Может, все же не этой дорогой нужно было ехать? Может, лучше было бы проселком? Там хоть полотно поуже, но проселки не были загружены никогда, за исключением тех редких случаев, когда магистраль перекрывали в каком-то месте для дорожных работ или когда похоронная процессия тянулась за безвременно усопшим, создавая за собой многокилометровую пробку. Все ведь остальное время она была пуста, как улицы маленького городка в предрассветное время.
«Эх, сглупил я, сглупил, – изводил себя Крысолов. – Надо было хоть „Разведчика“ послать вперед, что ли…»
Начальник экспедиции принялся лихорадочно разрабатывать варианты дальнейшего развития событий. Что он сможет предпринять, если за следующим поворотом трасса будет забита так, что проехать больше не будет возможности? Если исходить из особенностей практики последних лет, есть три варианта.
Уподобляясь ледоколу, вонзиться в препятствие и вжать в пол гашетку газа – вариант номер один. Самый надежный. Не велика проблема для такого крепыша, как «Чистильщик». С другой стороны, надо знать наверняка, что размеры преграждения позволят машине сквозь него проломиться. Иначе можно навсегда застрять где-то посередине, упершись в многокилометровый затор… Так что, помимо всего прочего, это еще и самый надежный способ потерять машину.
Вариант номер два – объезд по обочине. Обычно это нормальное решение – если обочина более-менее ровная и отсутствует лесополоса, по ней можно двигаться довольно длительное время без особого ущерба для психики и техники. Но в том месте, как назло, дорожное полотно шло по возвышению, и отнюдь не пологий переход от магистрали к обочине имел никак не меньше двух метров высоты. Риск перевернуть прицепы зашкаливал за сто процентов. К тому же обочина сразу за плантацией хмеля когда-то была полем, и после прошедшего дождя многотоннажные фуры могли в ней завязнуть. Риск огромный: до утра – Крысолов вскинул рукой, так чтоб свободно болтающиеся на ремешке часы повернулись к нему циферблатом, – около двух с половиной часов. Пока «Бессонница» всех вытащит – это при условии, что будет куда вытащить, – пройдет никак не меньше часа… А местность, где можно будет спрятать машины от солнца, судя по карте, в двадцати километрах, в ближайшем районном центре – Яготине. Но с той скоростью, что они продвигались в последнее время, на это могло уйти много времени.

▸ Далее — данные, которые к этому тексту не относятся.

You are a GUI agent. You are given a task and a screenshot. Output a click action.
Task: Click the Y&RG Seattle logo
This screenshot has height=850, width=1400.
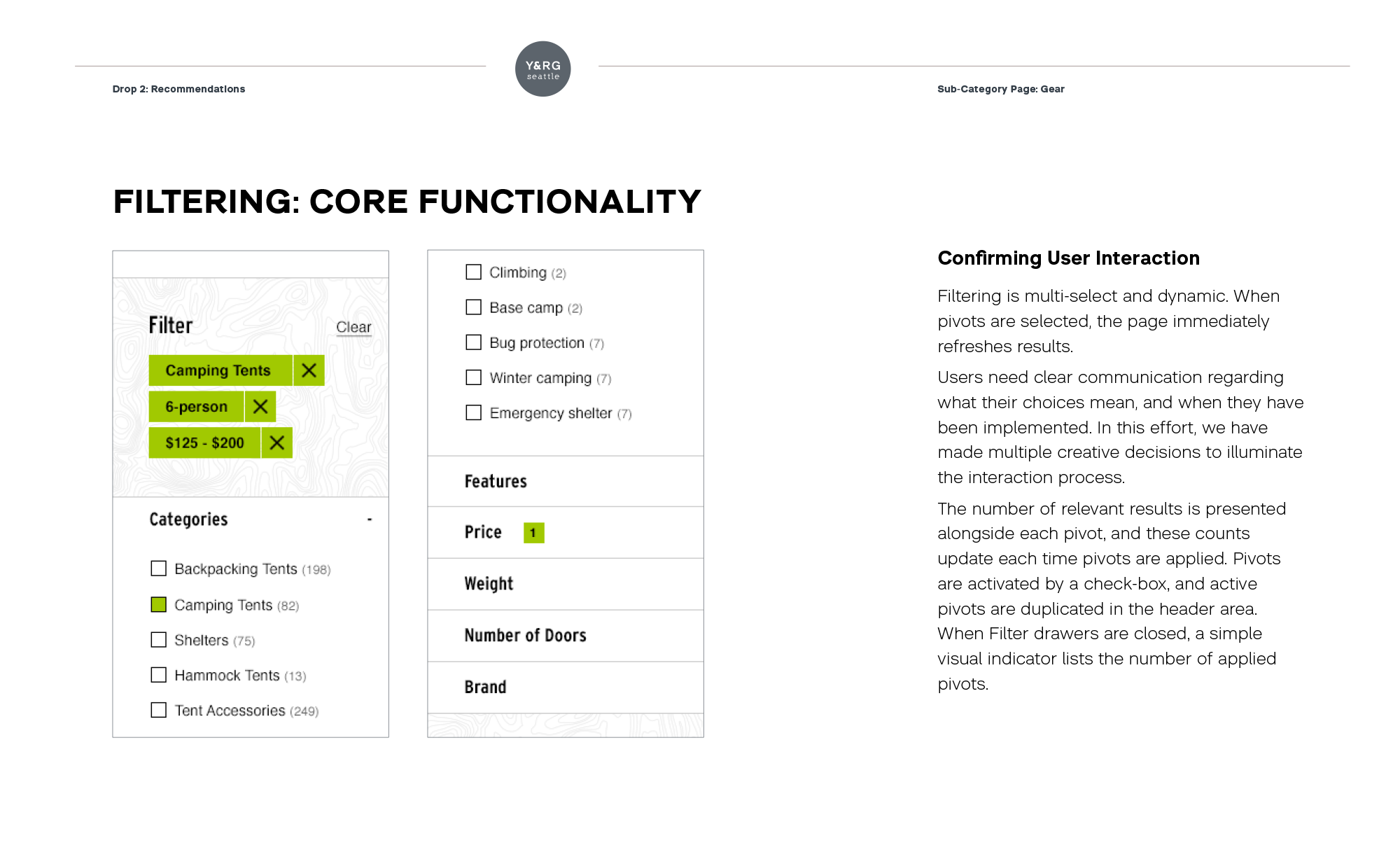click(x=542, y=69)
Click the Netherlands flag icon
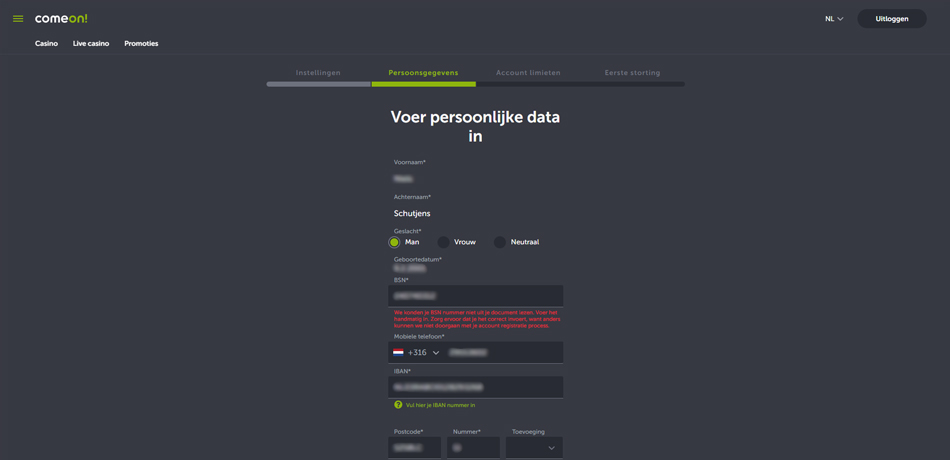Screen dimensions: 950x460 (398, 352)
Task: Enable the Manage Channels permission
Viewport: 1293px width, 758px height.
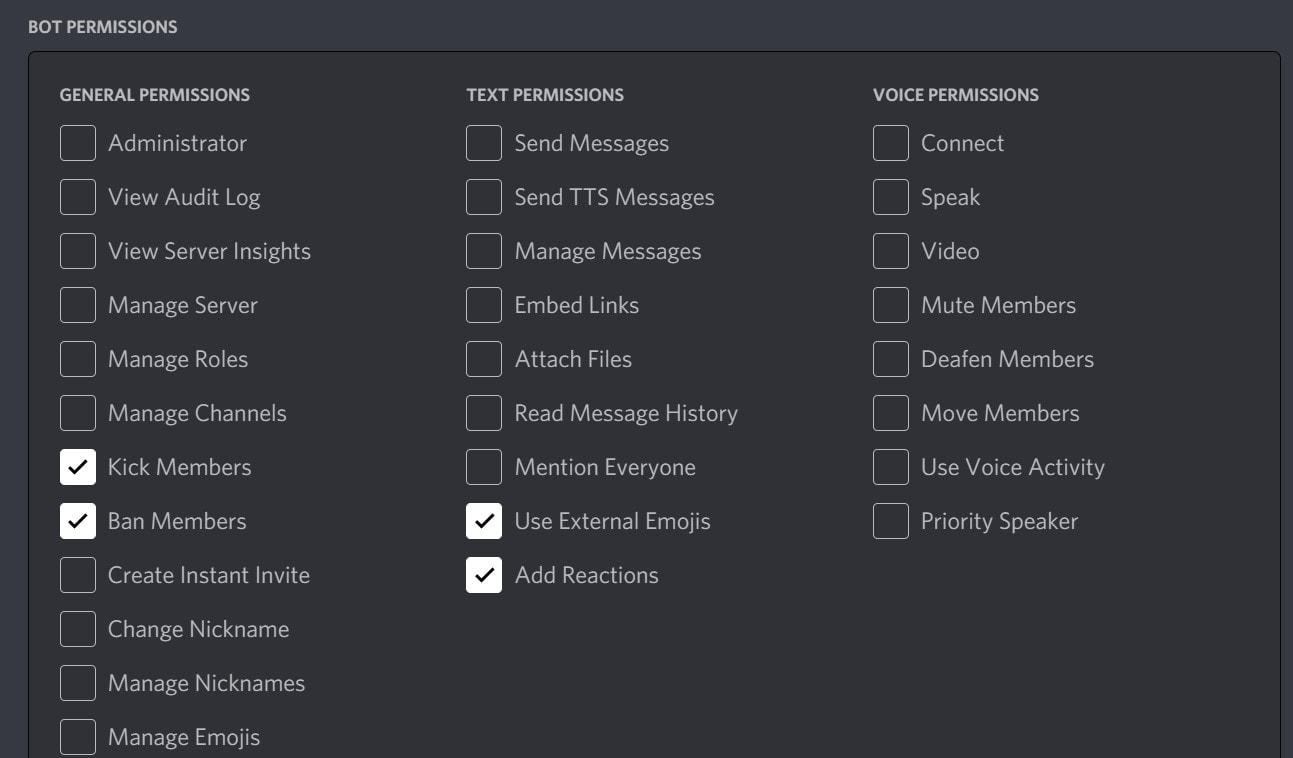Action: (x=77, y=412)
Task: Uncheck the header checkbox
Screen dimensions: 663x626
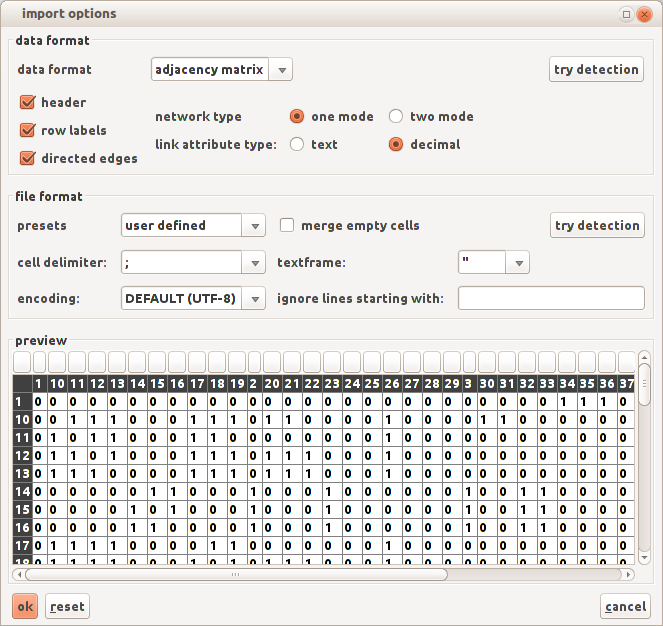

Поэтому остается третий вариант – попробовать развернуть машины здесь и сейчас. Вернуться в ближайший городок, который они только что проехали – Березань, – найти в нем место, где можно было бы пристроить машины, переждать день, а завтра вечером для рекогносцировки сначала выслать «Разведчика», а уж потом проверенным путем выдвигать экспедицию.
«Глупо, как же это все глупо! – мысленно ударил себя Крысолов по лбу. – И поздно. Чтобы сейчас развернуть „Монстра“, нужно или расчищать дорогу по всей ширине, или отцеплять базы, а это все время, время, драгоценнейшее время».
Он все еще водил пальцем по карте, не замечая, что рука его уже не просто дрожит – она шелестит, как те ленточки в вентиляционных шахтах, что он ради потехи в детстве цеплял к решеткам вентилятора. Лоб покрылся испариной.
– Может, я поведу? – обеспокоенно наклонился к нему Секач, видимо заметив что-то неладное в поведении своего друга и бессменного напарника.
– Да нет, все нормально. Отдыхай пока.
– Кирилл, – нахмурился Секач.
Крысолов отложил карту и стер рукавом пот со лба:
– Серега, у нас сейчас нет времени на это. Я в норме.
Зашипела рация. Загорелась на модеме цифра 9.
– Валерьевич, мы тянемся как черепахи. Тут только что был перекресток, может, попробуем найти другую дорогу?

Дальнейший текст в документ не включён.